# Bass fishing Legend Jimmy Houston



## The Outdoor Connection (Jan 21, 2012)

Jimmy joins us again for a full one hour Live interview tomorrow (Sunday 8/2) 7-8pm ET. Post a comment here of a question for him and I'll ask, otherwise just sit back, relax and get ready to laugh. Jimmy brought humor to fishing and this lengthy amount of time for the interview will allow him to get deep into the lore that is Jimmy Houston. Last year we had Jimmy on along with Larry Nixon, Guido Hibdon and Forrest L. Wood, all 4 of them interviewed at the same time (BTW we will re-broadcast that spectacle this coming Labor Day weekend.) For the past two weeks we've had Larry & Guido back as individual guests and its Jimmy's turn now.
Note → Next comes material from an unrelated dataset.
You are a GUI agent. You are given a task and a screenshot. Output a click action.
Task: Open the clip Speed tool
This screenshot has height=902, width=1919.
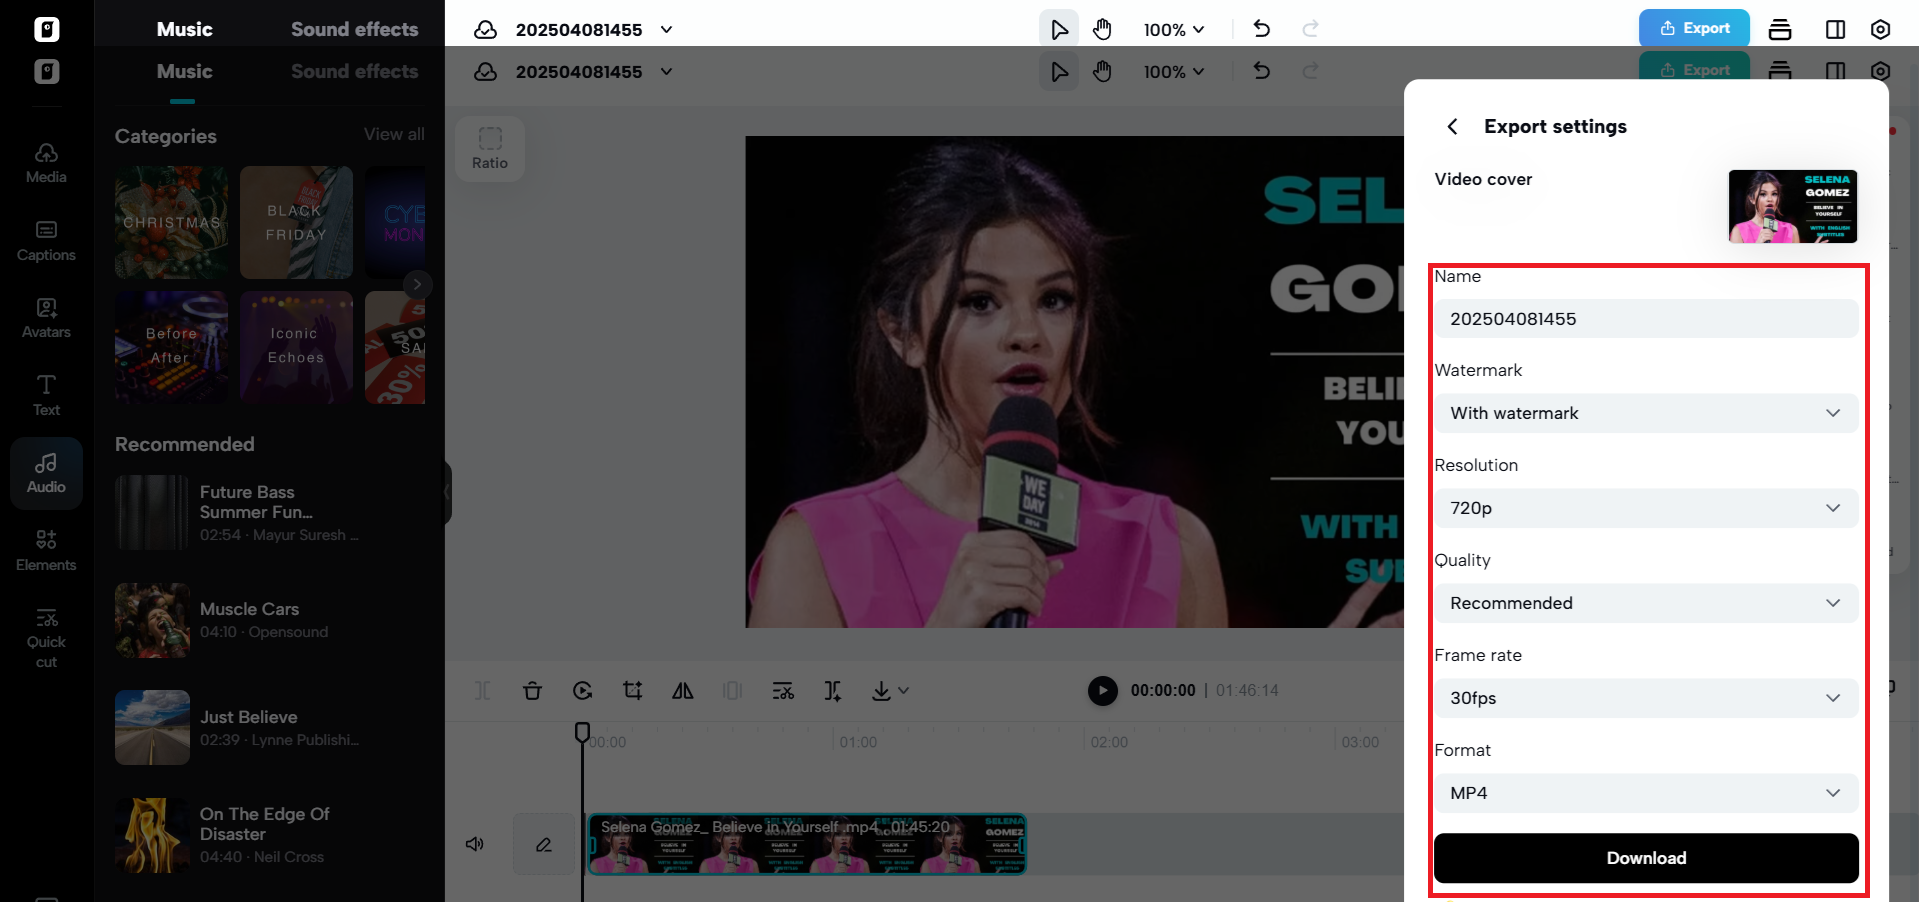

Listen over-air or Stream it > http://www.wone.com/onair/outdoor-connection-418/


----------



## NCbassattack (May 5, 2014)

Ask Jimmy how he got the name "FastCast."


----------



## The Outdoor Connection (Jan 21, 2012)

NCbassattack said:


> Ask Jimmy how he got the name "FastCast."


Will do, thanks. I seem to remember that the last time he was on, but I'll let him tell the story. Hopefully you can listen.


----------